RECORD EXTRACTS:

------------------------------------------------

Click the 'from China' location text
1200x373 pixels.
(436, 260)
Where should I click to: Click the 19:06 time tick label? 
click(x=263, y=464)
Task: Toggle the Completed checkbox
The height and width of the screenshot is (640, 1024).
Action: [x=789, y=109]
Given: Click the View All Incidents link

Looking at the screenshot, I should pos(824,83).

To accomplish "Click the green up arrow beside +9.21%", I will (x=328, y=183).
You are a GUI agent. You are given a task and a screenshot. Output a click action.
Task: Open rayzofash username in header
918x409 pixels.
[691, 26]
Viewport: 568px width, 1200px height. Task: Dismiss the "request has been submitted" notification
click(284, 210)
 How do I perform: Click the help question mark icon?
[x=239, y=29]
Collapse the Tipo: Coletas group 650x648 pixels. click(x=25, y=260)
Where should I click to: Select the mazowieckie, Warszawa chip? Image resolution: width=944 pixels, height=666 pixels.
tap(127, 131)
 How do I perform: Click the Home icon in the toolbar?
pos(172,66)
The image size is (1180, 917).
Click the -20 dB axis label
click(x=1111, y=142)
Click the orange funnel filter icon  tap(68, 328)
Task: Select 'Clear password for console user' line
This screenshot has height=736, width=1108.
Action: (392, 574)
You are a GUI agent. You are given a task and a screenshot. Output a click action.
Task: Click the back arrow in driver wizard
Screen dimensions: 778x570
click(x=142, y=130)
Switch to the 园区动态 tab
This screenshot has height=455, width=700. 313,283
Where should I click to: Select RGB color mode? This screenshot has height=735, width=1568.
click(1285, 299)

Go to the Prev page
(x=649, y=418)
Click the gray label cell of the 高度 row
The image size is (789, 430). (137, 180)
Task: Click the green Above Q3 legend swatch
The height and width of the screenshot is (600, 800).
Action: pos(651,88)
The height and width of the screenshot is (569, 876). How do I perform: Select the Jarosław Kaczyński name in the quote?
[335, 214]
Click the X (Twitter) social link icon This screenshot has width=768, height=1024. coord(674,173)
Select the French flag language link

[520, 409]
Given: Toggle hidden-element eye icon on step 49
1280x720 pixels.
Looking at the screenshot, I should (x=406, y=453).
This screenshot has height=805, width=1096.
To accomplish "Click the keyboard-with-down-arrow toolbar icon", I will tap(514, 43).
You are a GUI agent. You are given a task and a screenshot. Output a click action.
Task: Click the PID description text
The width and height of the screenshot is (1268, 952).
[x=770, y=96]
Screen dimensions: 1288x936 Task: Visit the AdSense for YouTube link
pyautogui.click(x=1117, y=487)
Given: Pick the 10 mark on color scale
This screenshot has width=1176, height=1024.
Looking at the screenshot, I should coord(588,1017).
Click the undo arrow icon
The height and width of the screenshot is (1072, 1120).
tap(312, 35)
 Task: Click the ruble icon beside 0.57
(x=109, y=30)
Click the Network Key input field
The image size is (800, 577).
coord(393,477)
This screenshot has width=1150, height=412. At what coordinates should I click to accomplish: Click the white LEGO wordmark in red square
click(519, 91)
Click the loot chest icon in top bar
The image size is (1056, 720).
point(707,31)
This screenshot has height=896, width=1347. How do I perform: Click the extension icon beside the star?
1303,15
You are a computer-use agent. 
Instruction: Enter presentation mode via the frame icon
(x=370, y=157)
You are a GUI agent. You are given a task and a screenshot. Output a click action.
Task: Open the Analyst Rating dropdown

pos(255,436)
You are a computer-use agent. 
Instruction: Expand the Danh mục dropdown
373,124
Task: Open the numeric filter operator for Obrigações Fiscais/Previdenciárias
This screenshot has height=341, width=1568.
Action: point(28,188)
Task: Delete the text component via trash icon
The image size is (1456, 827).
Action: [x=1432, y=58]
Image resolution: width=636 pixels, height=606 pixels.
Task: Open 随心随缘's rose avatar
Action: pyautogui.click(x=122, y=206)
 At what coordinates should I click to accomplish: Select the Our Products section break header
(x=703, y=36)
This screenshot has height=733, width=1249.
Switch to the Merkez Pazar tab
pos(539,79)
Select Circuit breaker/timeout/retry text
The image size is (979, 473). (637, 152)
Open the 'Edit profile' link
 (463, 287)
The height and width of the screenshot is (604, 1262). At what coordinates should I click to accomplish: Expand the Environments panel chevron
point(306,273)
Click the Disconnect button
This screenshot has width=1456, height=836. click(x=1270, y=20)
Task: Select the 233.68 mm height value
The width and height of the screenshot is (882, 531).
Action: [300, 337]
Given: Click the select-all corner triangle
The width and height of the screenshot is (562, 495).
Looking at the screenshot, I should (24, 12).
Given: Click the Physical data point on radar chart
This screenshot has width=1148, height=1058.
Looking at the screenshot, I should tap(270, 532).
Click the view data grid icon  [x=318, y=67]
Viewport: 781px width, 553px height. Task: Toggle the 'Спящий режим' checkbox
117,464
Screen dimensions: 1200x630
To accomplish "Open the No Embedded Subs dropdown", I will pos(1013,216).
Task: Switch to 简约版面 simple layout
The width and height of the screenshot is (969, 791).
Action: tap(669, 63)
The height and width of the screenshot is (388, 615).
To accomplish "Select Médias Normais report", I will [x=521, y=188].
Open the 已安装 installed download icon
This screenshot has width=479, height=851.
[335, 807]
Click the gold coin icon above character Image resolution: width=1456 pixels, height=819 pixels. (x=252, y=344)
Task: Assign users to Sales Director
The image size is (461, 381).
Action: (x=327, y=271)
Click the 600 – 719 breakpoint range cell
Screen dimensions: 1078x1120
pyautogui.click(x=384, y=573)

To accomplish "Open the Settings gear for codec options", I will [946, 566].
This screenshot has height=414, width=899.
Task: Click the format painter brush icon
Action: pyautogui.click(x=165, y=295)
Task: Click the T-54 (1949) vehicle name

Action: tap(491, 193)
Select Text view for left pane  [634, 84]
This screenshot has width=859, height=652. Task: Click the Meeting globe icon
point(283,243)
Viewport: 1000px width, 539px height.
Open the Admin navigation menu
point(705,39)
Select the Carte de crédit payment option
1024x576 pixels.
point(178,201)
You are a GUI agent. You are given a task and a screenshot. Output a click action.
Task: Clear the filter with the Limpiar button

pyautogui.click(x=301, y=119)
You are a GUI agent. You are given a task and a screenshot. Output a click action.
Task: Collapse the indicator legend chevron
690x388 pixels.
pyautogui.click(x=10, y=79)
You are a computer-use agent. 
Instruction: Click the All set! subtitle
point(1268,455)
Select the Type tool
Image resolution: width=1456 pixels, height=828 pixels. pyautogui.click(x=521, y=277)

------------------------------------------------

EXERCISE DETAILS: Each record is to be given again in full, exactly as it reads.

EXERCISE RESPONSE:
Click the 'from China' location text
1200x373 pixels.
(436, 260)
Where should I click to: Click the 19:06 time tick label? 
click(x=263, y=464)
Task: Toggle the Completed checkbox
The height and width of the screenshot is (640, 1024).
Action: [x=789, y=109]
Given: Click the View All Incidents link

Looking at the screenshot, I should pos(824,83).

To accomplish "Click the green up arrow beside +9.21%", I will (x=328, y=183).
You are a GUI agent. You are given a task and a screenshot. Output a click action.
Task: Open rayzofash username in header
918x409 pixels.
[691, 26]
Viewport: 568px width, 1200px height. Task: Dismiss the "request has been submitted" notification
click(284, 210)
 How do I perform: Click the help question mark icon?
[x=239, y=29]
Collapse the Tipo: Coletas group 650x648 pixels. click(x=25, y=260)
Where should I click to: Select the mazowieckie, Warszawa chip? Image resolution: width=944 pixels, height=666 pixels.
tap(127, 131)
 How do I perform: Click the Home icon in the toolbar?
pos(172,66)
The image size is (1180, 917).
Click the -20 dB axis label
click(x=1111, y=142)
Click the orange funnel filter icon  tap(68, 328)
Task: Select 'Clear password for console user' line
This screenshot has height=736, width=1108.
Action: (392, 574)
You are a GUI agent. You are given a task and a screenshot. Output a click action.
Task: Click the back arrow in driver wizard
Screen dimensions: 778x570
click(x=142, y=130)
Switch to the 园区动态 tab
This screenshot has height=455, width=700. 313,283
Where should I click to: Select RGB color mode? This screenshot has height=735, width=1568.
click(1285, 299)

Go to the Prev page
(x=649, y=418)
Click the gray label cell of the 高度 row
The image size is (789, 430). (137, 180)
Task: Click the green Above Q3 legend swatch
The height and width of the screenshot is (600, 800).
Action: pos(651,88)
The height and width of the screenshot is (569, 876). How do I perform: Select the Jarosław Kaczyński name in the quote?
[335, 214]
Click the X (Twitter) social link icon This screenshot has width=768, height=1024. coord(674,173)
Select the French flag language link

[520, 409]
Given: Toggle hidden-element eye icon on step 49
1280x720 pixels.
Looking at the screenshot, I should (x=406, y=453).
This screenshot has height=805, width=1096.
To accomplish "Click the keyboard-with-down-arrow toolbar icon", I will tap(514, 43).
You are a GUI agent. You are given a task and a screenshot. Output a click action.
Task: Click the PID description text
The width and height of the screenshot is (1268, 952).
[x=770, y=96]
Screen dimensions: 1288x936 Task: Visit the AdSense for YouTube link
pyautogui.click(x=1117, y=487)
Given: Pick the 10 mark on color scale
This screenshot has width=1176, height=1024.
Looking at the screenshot, I should coord(588,1017).
Click the undo arrow icon
The height and width of the screenshot is (1072, 1120).
tap(312, 35)
 Task: Click the ruble icon beside 0.57
(x=109, y=30)
Click the Network Key input field
The image size is (800, 577).
coord(393,477)
This screenshot has width=1150, height=412. At what coordinates should I click to accomplish: Click the white LEGO wordmark in red square
click(519, 91)
Click the loot chest icon in top bar
The image size is (1056, 720).
point(707,31)
This screenshot has height=896, width=1347. How do I perform: Click the extension icon beside the star?
1303,15
You are a computer-use agent. 
Instruction: Enter presentation mode via the frame icon
(x=370, y=157)
You are a GUI agent. You are given a task and a screenshot. Output a click action.
Task: Open the Analyst Rating dropdown

pos(255,436)
You are a computer-use agent. 
Instruction: Expand the Danh mục dropdown
373,124
Task: Open the numeric filter operator for Obrigações Fiscais/Previdenciárias
This screenshot has height=341, width=1568.
Action: point(28,188)
Task: Delete the text component via trash icon
The image size is (1456, 827).
Action: [x=1432, y=58]
Image resolution: width=636 pixels, height=606 pixels.
Task: Open 随心随缘's rose avatar
Action: pyautogui.click(x=122, y=206)
 At what coordinates should I click to accomplish: Select the Our Products section break header
(x=703, y=36)
This screenshot has height=733, width=1249.
Switch to the Merkez Pazar tab
pos(539,79)
Select Circuit breaker/timeout/retry text
The image size is (979, 473). (637, 152)
Open the 'Edit profile' link
 (463, 287)
The height and width of the screenshot is (604, 1262). At what coordinates should I click to accomplish: Expand the Environments panel chevron
point(306,273)
Click the Disconnect button
This screenshot has width=1456, height=836. click(x=1270, y=20)
Task: Select the 233.68 mm height value
The width and height of the screenshot is (882, 531).
Action: [300, 337]
Given: Click the select-all corner triangle
The width and height of the screenshot is (562, 495).
Looking at the screenshot, I should (24, 12).
Given: Click the Physical data point on radar chart
This screenshot has width=1148, height=1058.
Looking at the screenshot, I should tap(270, 532).
Click the view data grid icon  [x=318, y=67]
Viewport: 781px width, 553px height. Task: Toggle the 'Спящий режим' checkbox
117,464
Screen dimensions: 1200x630
To accomplish "Open the No Embedded Subs dropdown", I will pos(1013,216).
Task: Switch to 简约版面 simple layout
The width and height of the screenshot is (969, 791).
Action: tap(669, 63)
The height and width of the screenshot is (388, 615).
To accomplish "Select Médias Normais report", I will [x=521, y=188].
Open the 已安装 installed download icon
This screenshot has width=479, height=851.
[335, 807]
Click the gold coin icon above character Image resolution: width=1456 pixels, height=819 pixels. (x=252, y=344)
Task: Assign users to Sales Director
The image size is (461, 381).
Action: (x=327, y=271)
Click the 600 – 719 breakpoint range cell
Screen dimensions: 1078x1120
pyautogui.click(x=384, y=573)

To accomplish "Open the Settings gear for codec options", I will [946, 566].
This screenshot has height=414, width=899.
Task: Click the format painter brush icon
Action: pyautogui.click(x=165, y=295)
Task: Click the T-54 (1949) vehicle name

Action: tap(491, 193)
Select Text view for left pane  [634, 84]
This screenshot has width=859, height=652. Task: Click the Meeting globe icon
point(283,243)
Viewport: 1000px width, 539px height.
Open the Admin navigation menu
point(705,39)
Select the Carte de crédit payment option
1024x576 pixels.
point(178,201)
You are a GUI agent. You are given a task and a screenshot. Output a click action.
Task: Clear the filter with the Limpiar button

pyautogui.click(x=301, y=119)
You are a GUI agent. You are given a task and a screenshot. Output a click action.
Task: Collapse the indicator legend chevron
690x388 pixels.
pyautogui.click(x=10, y=79)
You are a computer-use agent. 
Instruction: Click the All set! subtitle
point(1268,455)
Select the Type tool
Image resolution: width=1456 pixels, height=828 pixels. pyautogui.click(x=521, y=277)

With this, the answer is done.